* ZU ERLEDIGEN *
1. Bearbeite den Forumsthread zum ZR Race 6.0 von "Falls ja, sollte" bis "keine mehr nach." und ersetze dabei "Modellen" durch "Rädern".
2. Welche Laufradgrößen wird das 2015er Modell laut dem Forumsthread zum ZR Race 6.0 haben? Antworte bitte kurz.

* VORGEGEBENER TEXT *
■ ■ ■ ■

# Wird es 2015 ein neues ZR Race 6.0 geben?



## Speeed (27. Juni 2014)

Hallo,

eigentlich wollte ich mir gerade ein ZR Race 6.0 bestellen, da es aber nicht verfügbar ist, habe ich mich bei Google ein wenig schlau gemacht und bin auf dieses Forum gestossen. 

Kann man davon ausgehen, daß bald ein neues ZR Race 6.0 veröffentlicht wird?

Falls ja, sollte man warten - oder?

Kann man schon abschätzen, ab wann es erhältlich sein wird und ob der Preis bei ca. 599 Euro bleibt?

Danke für Eure Tips und Hinweise.


----------



## bik3rid3r (27. Juni 2014)

Gibt eigentlich von allen Modellen jedes Jahr ein neues. Keine Ahnung, ob das momentane noch 26"/29" ist, das 2015er wird aber auf jeden fall 27,5"/29" sein. Preislich wirds wahrscheinlich ähnlich wie das jetzige 6.0 sein. Wenn das 2014er nicht mehr verfügbar ist, wirst du so oder so warten müssen, da kommen keine mehr nach.

■ ■ ■ ■

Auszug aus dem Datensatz
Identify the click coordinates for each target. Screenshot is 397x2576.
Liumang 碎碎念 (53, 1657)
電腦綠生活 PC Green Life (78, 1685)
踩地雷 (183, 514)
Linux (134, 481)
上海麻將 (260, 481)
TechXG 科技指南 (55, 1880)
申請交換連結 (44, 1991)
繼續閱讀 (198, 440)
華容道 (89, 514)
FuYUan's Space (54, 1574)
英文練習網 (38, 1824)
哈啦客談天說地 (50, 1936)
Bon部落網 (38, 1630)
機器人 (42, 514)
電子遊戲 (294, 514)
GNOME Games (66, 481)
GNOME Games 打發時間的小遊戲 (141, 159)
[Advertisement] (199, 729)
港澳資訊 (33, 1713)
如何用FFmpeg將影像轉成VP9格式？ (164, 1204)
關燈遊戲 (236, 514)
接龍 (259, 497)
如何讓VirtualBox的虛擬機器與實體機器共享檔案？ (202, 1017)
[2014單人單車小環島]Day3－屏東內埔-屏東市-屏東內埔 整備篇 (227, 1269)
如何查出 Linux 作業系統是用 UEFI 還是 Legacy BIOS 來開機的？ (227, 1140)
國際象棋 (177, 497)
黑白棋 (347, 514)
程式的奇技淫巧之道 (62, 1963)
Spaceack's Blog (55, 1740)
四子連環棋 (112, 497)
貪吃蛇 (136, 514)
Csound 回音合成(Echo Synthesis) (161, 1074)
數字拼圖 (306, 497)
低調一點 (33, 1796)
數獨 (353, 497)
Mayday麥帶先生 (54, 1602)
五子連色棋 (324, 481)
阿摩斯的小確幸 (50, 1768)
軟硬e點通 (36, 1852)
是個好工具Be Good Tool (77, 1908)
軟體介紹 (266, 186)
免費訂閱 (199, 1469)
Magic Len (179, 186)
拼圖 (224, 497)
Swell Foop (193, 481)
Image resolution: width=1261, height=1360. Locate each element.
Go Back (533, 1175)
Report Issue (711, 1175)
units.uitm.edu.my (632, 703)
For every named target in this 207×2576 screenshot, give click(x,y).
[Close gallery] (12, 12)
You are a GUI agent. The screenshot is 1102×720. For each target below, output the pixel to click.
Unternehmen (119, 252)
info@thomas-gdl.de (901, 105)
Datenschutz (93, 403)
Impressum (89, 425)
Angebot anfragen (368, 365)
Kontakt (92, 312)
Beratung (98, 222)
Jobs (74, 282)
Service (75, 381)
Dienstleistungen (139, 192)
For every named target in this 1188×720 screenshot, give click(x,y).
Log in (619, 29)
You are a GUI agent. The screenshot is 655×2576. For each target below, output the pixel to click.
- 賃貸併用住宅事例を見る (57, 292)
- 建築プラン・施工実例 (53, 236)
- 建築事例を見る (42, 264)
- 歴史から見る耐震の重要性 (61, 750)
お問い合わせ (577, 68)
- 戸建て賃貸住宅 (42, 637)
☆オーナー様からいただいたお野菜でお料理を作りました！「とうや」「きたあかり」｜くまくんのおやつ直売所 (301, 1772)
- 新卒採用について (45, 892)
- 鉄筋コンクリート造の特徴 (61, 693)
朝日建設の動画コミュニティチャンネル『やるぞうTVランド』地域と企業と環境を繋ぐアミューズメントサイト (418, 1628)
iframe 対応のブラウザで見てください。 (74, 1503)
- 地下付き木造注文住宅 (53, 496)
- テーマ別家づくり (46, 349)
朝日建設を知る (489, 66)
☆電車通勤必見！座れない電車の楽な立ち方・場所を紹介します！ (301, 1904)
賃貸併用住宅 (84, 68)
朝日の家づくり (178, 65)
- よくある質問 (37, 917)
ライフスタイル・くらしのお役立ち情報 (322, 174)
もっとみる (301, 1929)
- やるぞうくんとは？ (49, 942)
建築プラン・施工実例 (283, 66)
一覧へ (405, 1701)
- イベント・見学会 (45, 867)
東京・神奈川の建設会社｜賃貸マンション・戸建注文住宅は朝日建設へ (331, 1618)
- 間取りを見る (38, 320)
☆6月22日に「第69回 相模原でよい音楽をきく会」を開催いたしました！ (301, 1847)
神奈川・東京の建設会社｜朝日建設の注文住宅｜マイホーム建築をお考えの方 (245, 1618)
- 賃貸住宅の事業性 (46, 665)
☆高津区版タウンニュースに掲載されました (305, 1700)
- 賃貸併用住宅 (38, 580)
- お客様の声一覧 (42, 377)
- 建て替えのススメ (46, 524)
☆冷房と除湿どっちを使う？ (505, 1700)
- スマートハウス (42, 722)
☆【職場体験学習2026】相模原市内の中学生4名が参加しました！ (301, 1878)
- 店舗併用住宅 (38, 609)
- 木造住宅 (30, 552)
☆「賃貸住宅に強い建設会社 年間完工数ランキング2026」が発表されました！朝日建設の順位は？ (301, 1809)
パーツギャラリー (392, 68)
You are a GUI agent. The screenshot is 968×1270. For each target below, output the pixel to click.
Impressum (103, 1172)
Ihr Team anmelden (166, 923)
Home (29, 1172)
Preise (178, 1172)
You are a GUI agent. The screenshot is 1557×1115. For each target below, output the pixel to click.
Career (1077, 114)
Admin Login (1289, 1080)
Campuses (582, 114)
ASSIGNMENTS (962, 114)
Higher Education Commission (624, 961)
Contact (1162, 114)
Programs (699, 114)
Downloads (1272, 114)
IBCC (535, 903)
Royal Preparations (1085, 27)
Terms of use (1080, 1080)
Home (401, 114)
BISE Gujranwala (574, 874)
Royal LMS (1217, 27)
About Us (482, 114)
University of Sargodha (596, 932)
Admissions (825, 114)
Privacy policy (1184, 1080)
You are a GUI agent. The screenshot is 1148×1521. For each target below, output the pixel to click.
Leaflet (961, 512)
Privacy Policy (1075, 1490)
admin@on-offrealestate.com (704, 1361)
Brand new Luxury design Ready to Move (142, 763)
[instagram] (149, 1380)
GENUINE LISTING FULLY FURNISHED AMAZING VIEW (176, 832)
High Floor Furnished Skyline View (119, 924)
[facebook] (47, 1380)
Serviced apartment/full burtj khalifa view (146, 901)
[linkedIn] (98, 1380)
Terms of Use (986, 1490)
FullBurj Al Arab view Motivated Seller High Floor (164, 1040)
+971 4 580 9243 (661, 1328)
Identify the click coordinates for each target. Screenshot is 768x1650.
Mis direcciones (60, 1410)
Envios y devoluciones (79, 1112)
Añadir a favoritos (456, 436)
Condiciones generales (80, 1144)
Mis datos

■ ■ ■ ■

* ENDGÜLTIGE ANTWORTEN *
1.
Falls ja, sollte man warten - oder?

Kann man schon abschätzen, ab wann es erhältlich sein wird und ob der Preis bei ca. 599 Euro bleibt?

Danke für Eure Tips und Hinweise.


----------



## bik3rid3r (27. Juni 2014)

Gibt eigentlich von allen Rädern jedes Jahr ein neues. Keine Ahnung, ob das momentane noch 26"/29" ist, das 2015er wird aber auf jeden fall 27,5"/29" sein. Preislich wirds wahrscheinlich ähnlich wie das jetzige 6.0 sein. Wenn das 2014er nicht mehr verfügbar ist, wirst du so oder so warten müssen, da kommen keine mehr nach.

2. 27,5" und 29".